Your answer should consist of the lines in the following data that contain "type".

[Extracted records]
_____
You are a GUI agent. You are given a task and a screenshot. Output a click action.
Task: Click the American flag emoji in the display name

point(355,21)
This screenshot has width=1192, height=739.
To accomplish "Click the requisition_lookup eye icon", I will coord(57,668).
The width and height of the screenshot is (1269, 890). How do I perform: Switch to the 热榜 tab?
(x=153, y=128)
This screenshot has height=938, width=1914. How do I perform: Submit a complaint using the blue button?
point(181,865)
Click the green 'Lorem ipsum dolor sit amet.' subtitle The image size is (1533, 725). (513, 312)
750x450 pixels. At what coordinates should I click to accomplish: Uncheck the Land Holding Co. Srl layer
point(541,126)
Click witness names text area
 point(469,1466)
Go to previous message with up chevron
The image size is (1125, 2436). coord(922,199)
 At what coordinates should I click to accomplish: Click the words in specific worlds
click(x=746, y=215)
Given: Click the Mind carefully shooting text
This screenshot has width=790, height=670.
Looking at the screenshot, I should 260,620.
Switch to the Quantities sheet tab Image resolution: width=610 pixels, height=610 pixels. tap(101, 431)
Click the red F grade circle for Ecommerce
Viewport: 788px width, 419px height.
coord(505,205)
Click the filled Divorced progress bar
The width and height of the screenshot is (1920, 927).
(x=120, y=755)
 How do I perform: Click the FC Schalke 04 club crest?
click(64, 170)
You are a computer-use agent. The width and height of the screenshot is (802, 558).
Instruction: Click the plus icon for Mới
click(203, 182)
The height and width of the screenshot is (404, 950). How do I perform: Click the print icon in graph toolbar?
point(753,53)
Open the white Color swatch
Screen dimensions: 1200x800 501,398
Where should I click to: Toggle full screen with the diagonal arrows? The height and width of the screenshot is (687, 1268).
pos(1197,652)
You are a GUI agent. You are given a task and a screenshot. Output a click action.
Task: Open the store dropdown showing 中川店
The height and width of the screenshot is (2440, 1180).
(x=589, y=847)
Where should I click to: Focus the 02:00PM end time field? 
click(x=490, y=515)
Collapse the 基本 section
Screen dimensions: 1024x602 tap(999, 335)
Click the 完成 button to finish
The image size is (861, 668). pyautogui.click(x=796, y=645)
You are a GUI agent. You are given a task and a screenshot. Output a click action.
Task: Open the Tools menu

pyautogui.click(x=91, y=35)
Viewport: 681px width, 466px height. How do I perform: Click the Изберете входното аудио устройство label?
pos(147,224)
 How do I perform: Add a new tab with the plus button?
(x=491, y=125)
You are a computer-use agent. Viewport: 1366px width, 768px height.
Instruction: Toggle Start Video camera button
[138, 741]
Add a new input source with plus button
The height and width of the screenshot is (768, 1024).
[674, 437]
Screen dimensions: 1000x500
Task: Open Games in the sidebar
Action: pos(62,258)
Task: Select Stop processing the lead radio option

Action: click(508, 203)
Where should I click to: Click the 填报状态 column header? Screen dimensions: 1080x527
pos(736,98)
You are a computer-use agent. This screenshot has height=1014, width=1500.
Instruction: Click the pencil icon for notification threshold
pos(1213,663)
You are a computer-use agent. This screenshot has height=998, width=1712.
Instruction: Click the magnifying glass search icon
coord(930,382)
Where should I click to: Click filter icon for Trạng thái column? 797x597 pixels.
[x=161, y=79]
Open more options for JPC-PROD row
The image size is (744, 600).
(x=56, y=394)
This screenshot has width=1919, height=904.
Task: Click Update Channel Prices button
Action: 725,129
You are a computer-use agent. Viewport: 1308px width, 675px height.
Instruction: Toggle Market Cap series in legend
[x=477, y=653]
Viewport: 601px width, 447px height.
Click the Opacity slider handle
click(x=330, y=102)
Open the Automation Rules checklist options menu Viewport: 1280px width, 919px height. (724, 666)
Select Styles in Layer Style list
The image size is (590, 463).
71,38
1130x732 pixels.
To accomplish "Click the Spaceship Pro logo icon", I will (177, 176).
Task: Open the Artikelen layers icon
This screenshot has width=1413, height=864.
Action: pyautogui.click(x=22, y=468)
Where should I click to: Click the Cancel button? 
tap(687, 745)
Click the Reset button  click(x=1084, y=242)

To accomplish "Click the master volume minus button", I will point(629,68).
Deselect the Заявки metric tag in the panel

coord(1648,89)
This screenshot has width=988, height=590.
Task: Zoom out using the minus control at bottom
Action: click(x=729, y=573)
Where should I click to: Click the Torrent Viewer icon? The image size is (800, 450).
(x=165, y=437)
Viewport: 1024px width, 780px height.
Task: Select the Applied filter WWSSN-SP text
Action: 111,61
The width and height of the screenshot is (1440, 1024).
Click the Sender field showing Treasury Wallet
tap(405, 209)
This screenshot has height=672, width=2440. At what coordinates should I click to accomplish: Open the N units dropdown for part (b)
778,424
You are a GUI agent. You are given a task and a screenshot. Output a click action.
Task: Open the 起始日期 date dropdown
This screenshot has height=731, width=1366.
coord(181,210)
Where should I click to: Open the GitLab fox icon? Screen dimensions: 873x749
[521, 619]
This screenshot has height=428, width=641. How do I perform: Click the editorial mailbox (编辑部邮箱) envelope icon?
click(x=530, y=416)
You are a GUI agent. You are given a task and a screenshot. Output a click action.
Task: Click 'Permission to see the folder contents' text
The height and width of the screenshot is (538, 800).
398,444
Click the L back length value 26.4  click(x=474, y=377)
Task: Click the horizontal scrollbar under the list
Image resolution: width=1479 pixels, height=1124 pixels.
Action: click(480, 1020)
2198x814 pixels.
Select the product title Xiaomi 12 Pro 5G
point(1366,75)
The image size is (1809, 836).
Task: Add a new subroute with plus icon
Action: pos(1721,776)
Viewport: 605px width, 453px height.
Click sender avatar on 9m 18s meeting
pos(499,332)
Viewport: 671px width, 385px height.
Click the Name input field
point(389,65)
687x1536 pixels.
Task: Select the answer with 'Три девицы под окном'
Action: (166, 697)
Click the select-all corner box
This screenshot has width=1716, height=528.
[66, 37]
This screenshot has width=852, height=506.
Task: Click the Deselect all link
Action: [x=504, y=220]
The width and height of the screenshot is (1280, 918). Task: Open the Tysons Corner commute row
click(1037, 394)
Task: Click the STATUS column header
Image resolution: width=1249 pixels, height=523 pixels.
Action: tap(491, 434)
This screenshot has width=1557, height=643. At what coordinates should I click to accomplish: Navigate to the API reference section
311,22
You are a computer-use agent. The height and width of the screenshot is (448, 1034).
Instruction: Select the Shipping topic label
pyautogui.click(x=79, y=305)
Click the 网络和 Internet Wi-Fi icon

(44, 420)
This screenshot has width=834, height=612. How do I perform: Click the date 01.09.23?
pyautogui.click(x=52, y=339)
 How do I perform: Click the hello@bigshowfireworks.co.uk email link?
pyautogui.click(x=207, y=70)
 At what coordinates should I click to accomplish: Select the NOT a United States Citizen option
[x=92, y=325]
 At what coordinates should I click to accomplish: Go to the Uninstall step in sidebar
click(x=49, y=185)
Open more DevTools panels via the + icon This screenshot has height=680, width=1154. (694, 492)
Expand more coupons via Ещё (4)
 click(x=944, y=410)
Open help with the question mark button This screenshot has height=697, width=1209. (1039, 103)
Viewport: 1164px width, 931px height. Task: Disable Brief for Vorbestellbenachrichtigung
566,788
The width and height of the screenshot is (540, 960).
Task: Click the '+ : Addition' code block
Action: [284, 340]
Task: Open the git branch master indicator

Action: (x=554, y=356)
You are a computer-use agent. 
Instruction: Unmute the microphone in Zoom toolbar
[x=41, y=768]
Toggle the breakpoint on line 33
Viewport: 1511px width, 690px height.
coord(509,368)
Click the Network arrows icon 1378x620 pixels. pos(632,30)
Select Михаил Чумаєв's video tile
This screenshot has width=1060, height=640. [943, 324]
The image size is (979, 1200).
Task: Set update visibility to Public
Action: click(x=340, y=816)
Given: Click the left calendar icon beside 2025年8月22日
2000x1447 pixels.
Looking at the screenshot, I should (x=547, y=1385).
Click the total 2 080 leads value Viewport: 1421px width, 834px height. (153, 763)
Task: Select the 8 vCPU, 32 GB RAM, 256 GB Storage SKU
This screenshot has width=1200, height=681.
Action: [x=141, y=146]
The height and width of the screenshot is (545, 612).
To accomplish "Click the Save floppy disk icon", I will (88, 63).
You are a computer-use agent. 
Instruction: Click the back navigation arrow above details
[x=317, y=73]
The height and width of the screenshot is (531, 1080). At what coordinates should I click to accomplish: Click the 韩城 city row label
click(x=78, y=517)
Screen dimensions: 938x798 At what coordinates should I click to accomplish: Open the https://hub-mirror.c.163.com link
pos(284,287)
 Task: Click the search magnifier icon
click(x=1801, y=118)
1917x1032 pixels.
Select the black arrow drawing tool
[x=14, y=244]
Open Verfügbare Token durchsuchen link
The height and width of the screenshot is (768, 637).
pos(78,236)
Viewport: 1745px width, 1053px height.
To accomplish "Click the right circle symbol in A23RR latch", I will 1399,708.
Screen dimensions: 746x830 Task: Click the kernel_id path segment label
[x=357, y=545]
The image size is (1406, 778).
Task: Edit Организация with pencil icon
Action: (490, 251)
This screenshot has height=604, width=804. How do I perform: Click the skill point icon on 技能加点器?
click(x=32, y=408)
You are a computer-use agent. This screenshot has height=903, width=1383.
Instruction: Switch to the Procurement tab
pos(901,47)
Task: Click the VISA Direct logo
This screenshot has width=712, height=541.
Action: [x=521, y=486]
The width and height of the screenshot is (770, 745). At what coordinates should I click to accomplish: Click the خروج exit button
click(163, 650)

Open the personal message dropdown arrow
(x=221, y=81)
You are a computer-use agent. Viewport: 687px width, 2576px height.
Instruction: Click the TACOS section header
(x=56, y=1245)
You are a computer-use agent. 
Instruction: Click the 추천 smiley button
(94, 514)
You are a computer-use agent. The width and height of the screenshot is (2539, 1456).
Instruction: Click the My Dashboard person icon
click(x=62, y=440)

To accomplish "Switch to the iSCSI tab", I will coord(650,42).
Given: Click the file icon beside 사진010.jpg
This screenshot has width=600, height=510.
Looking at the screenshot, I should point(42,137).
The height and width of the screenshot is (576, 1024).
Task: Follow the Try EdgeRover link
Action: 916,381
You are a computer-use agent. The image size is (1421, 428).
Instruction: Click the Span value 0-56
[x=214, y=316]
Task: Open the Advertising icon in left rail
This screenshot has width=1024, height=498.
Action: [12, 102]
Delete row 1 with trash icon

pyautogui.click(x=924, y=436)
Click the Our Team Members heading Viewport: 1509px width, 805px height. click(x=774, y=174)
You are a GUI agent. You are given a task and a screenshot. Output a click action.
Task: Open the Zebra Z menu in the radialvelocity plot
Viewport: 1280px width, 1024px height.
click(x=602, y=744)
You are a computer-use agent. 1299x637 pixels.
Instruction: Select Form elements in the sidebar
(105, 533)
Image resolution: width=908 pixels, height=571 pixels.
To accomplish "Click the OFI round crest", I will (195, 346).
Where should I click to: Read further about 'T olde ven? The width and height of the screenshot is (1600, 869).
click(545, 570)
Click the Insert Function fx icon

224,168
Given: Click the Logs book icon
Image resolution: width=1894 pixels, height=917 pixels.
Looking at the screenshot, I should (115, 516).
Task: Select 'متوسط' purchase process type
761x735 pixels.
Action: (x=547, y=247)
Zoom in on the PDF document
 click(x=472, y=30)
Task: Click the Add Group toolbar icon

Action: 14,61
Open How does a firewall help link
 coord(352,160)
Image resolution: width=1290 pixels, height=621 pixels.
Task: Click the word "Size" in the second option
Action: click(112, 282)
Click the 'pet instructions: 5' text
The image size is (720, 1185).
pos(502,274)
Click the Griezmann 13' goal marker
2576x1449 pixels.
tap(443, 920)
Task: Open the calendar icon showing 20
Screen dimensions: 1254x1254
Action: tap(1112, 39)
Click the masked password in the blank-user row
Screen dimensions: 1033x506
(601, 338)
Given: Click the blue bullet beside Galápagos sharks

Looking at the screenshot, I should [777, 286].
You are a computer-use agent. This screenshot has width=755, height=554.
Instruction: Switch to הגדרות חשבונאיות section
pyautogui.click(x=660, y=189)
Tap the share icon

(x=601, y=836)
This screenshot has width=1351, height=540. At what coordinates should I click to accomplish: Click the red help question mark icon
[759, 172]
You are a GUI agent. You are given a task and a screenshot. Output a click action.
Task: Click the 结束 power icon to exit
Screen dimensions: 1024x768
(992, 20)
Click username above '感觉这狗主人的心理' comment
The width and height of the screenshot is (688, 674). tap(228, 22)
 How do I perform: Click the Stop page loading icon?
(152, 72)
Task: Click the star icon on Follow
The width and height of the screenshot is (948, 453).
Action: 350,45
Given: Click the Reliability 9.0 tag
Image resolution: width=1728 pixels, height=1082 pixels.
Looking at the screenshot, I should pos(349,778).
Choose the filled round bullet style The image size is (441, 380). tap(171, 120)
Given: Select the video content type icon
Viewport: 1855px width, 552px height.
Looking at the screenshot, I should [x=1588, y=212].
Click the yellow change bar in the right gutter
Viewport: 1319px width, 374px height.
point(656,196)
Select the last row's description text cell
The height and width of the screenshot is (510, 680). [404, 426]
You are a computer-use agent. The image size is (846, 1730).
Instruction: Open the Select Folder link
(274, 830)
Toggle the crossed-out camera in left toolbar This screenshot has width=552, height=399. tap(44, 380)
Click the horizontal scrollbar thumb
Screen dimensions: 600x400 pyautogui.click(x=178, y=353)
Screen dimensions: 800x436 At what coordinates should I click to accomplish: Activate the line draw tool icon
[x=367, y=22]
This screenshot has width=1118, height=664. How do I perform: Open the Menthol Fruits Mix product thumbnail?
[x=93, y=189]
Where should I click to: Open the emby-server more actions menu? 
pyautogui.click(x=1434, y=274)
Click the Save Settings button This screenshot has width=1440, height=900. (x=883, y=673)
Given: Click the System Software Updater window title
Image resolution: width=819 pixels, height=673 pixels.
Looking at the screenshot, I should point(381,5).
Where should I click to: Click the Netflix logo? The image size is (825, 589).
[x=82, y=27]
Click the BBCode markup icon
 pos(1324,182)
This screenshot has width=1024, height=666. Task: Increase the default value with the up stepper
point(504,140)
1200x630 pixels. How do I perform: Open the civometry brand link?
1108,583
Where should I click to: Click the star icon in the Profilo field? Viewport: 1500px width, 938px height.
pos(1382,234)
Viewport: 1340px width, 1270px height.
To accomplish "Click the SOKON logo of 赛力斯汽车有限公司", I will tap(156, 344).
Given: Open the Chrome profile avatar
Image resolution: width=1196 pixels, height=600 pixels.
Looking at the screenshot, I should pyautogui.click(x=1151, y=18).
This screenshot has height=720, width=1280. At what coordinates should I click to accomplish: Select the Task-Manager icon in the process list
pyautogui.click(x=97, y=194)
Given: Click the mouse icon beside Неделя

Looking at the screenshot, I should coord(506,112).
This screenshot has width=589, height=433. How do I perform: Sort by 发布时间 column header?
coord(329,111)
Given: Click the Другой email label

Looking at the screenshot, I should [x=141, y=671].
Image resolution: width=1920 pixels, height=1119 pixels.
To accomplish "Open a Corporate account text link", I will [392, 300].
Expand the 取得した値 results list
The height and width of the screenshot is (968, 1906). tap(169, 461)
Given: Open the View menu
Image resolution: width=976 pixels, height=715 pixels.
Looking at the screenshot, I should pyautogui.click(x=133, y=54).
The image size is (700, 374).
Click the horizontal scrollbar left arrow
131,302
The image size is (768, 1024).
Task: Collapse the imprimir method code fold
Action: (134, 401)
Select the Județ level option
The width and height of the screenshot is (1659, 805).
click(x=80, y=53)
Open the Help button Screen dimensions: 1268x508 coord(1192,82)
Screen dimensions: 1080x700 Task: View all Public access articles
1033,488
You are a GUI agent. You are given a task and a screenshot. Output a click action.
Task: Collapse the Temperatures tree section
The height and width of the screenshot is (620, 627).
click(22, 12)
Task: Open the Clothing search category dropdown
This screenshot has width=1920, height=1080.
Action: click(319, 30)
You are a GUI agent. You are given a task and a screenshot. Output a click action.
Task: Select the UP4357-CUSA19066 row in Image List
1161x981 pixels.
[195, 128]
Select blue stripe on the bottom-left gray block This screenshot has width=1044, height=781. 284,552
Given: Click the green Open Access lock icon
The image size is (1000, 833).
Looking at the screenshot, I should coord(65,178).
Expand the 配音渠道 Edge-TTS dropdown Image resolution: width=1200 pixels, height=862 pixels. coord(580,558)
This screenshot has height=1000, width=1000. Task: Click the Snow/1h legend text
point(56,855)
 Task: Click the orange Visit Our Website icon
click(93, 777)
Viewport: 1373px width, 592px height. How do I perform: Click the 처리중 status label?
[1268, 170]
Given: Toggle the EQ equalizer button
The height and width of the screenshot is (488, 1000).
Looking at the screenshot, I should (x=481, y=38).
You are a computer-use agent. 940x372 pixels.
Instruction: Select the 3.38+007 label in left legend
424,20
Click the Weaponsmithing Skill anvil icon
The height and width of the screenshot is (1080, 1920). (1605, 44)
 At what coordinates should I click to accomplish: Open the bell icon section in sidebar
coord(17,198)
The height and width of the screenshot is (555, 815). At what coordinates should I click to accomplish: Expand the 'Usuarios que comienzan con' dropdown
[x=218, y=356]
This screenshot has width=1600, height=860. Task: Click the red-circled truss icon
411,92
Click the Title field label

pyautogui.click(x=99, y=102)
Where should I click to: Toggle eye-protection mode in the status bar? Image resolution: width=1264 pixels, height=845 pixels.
_____
RESULT FOR THIS TASK —
Task: Select 'متوسط' purchase process type
Given: Select the video content type icon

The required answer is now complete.